In the present study, a novel delivery system based on bicelles was explored for hair after initially being developed for skin. As previously reported,5 bicelles are lipid discoidal nanostructures ~15-25 nm in size. They comprise long and short alkyl chain phospholipids dispersed in an aqueous solution. The bicelles are further encapsulated in liposomesa in order to stabilize them. The result is a dual system of spherical vesicles, ~200-500 nm in diameter, containing the bicelles—which, in turn, can contain
According to previous work,5 this combination of lipid composition, small size and morphological versatility demonstrate high applicability to skin care. Bicelles are capable of passing through the intracellular spaces of the stratum corneum and, thanks to their nanostructure and composition, serve as good topical carriers.5
To transfer this skin-relevant system to hair, the external vesicles were redesigned to electrostatically adhere to the hair cuticle and surround the hair fiber. This would then allow the internal bicelle disks to penetrate hair and deliver their payload—in the present study, ingredients for heatb and pollution protectionc (see Figure 1).
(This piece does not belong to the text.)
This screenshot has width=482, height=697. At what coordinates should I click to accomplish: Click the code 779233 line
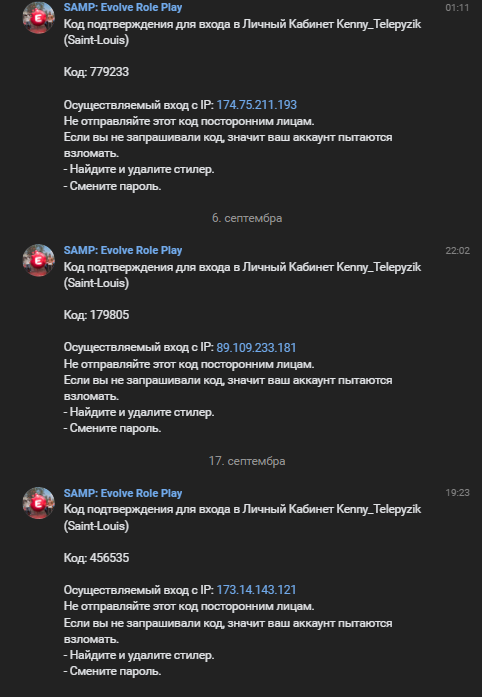96,72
Further, the lipid contents of the system reinforce hair’s lipid structure, helping to prevent the weakening of cuticles and protect the cortex.
The studies described herein were conducted to evaluate the capacity of this dual system to protect hair and repair damage from daily assaults caused by heat styling, bleaching, pollution and solar radiation. To evaluate effects, samples of virgin, bleached and dyed hair, 20-25 cm in length, were treated (or not) with a base serum (0.1 g of serum/g of hair) comprising: water, glycerine, hydroxyethylcellulose, carboxymethylcellulose and citric acid, with or without the dual system, then exposed these scenarios. Changes in hair characteristics were determined by various analytical techniques, described below.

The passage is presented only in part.